** Given task **
Please put every line of the data below into a Markdown table with two columns, No. and Line, numbering the rows and skipping any blank lines.

#### Records ####

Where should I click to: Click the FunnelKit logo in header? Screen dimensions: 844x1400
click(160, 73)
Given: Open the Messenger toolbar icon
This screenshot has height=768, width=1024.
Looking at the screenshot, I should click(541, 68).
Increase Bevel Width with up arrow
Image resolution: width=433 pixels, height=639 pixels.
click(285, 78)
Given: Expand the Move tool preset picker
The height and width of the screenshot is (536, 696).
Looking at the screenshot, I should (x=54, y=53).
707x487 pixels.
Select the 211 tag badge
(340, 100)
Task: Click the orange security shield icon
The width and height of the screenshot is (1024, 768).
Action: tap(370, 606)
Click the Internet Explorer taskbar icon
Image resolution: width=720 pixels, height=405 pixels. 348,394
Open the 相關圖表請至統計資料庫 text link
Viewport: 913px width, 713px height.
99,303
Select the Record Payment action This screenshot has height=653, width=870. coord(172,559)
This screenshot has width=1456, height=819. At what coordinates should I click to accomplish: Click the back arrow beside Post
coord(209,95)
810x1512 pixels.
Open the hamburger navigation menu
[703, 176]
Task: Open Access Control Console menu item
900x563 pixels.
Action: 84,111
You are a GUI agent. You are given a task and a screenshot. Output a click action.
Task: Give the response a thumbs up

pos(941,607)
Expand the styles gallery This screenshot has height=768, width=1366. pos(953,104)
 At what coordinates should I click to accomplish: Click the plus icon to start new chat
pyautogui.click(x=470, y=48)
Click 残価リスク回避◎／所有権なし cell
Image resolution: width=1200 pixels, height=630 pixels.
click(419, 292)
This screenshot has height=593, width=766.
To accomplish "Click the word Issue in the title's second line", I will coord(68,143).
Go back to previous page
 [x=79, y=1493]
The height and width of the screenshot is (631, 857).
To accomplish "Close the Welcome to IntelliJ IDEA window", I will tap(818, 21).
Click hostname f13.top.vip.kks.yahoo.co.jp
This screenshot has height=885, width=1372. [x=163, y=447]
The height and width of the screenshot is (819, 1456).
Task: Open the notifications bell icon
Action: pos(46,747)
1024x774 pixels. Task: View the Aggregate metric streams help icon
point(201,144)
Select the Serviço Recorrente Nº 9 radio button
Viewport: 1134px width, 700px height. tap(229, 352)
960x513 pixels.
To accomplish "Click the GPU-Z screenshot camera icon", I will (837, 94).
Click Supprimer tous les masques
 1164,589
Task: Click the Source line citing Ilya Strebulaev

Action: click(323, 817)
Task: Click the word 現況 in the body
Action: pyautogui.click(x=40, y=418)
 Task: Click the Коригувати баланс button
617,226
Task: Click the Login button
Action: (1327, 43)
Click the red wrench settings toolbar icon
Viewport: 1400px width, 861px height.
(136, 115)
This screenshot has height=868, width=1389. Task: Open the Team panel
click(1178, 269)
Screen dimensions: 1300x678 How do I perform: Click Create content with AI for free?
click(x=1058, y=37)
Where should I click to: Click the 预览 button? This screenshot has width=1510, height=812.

####

** Exercise response **
| No. | Line |
|---|---|
| 1 | Where should I click to: Click the FunnelKit logo in header? Screen dimensions: 844x1400 |
| 2 | click(160, 73) |
| 3 | Given: Open the Messenger toolbar icon |
| 4 | This screenshot has height=768, width=1024. |
| 5 | Looking at the screenshot, I should click(541, 68). |
| 6 | Increase Bevel Width with up arrow |
| 7 | Image resolution: width=433 pixels, height=639 pixels. |
| 8 | click(285, 78) |
| 9 | Given: Expand the Move tool preset picker |
| 10 | The height and width of the screenshot is (536, 696). |
| 11 | Looking at the screenshot, I should (x=54, y=53). |
| 12 | 707x487 pixels. |
| 13 | Select the 211 tag badge |
| 14 | (340, 100) |
| 15 | Task: Click the orange security shield icon |
| 16 | The width and height of the screenshot is (1024, 768). |
| 17 | Action: tap(370, 606) |
| 18 | Click the Internet Explorer taskbar icon |
| 19 | Image resolution: width=720 pixels, height=405 pixels. 348,394 |
| 20 | Open the 相關圖表請至統計資料庫 text link |
| 21 | Viewport: 913px width, 713px height. |
| 22 | 99,303 |
| 23 | Select the Record Payment action This screenshot has height=653, width=870. coord(172,559) |
| 24 | This screenshot has width=1456, height=819. At what coordinates should I click to accomplish: Click the back arrow beside Post |
| 25 | coord(209,95) |
| 26 | 810x1512 pixels. |
| 27 | Open the hamburger navigation menu |
| 28 | [703, 176] |
| 29 | Task: Open Access Control Console menu item |
| 30 | 900x563 pixels. |
| 31 | Action: 84,111 |
| 32 | You are a GUI agent. You are given a task and a screenshot. Output a click action. |
| 33 | Task: Give the response a thumbs up |
| 34 | pos(941,607) |
| 35 | Expand the styles gallery This screenshot has height=768, width=1366. pos(953,104) |
| 36 |  At what coordinates should I click to accomplish: Click the plus icon to start new chat |
| 37 | pyautogui.click(x=470, y=48) |
| 38 | Click 残価リスク回避◎／所有権なし cell |
| 39 | Image resolution: width=1200 pixels, height=630 pixels. |
| 40 | click(419, 292) |
| 41 | This screenshot has height=593, width=766. |
| 42 | To accomplish "Click the word Issue in the title's second line", I will coord(68,143). |
| 43 | Go back to previous page |
| 44 |  [x=79, y=1493] |
| 45 | The height and width of the screenshot is (631, 857). |
| 46 | To accomplish "Close the Welcome to IntelliJ IDEA window", I will tap(818, 21). |
| 47 | Click hostname f13.top.vip.kks.yahoo.co.jp |
| 48 | This screenshot has height=885, width=1372. [x=163, y=447] |
| 49 | The height and width of the screenshot is (819, 1456). |
| 50 | Task: Open the notifications bell icon |
| 51 | Action: pos(46,747) |
| 52 | 1024x774 pixels. Task: View the Aggregate metric streams help icon |
| 53 | point(201,144) |
| 54 | Select the Serviço Recorrente Nº 9 radio button |
| 55 | Viewport: 1134px width, 700px height. tap(229, 352) |
| 56 | 960x513 pixels. |
| 57 | To accomplish "Click the GPU-Z screenshot camera icon", I will (837, 94). |
| 58 | Click Supprimer tous les masques |
| 59 |  1164,589 |
| 60 | Task: Click the Source line citing Ilya Strebulaev |
| 61 | Action: click(323, 817) |
| 62 | Task: Click the word 現況 in the body |
| 63 | Action: pyautogui.click(x=40, y=418) |
| 64 |  Task: Click the Коригувати баланс button |
| 65 | 617,226 |
| 66 | Task: Click the Login button |
| 67 | Action: (1327, 43) |
| 68 | Click the red wrench settings toolbar icon |
| 69 | Viewport: 1400px width, 861px height. |
| 70 | (136, 115) |
| 71 | This screenshot has height=868, width=1389. Task: Open the Team panel |
| 72 | click(1178, 269) |
| 73 | Screen dimensions: 1300x678 How do I perform: Click Create content with AI for free? |
| 74 | click(x=1058, y=37) |
| 75 | Where should I click to: Click the 预览 button? This screenshot has width=1510, height=812. |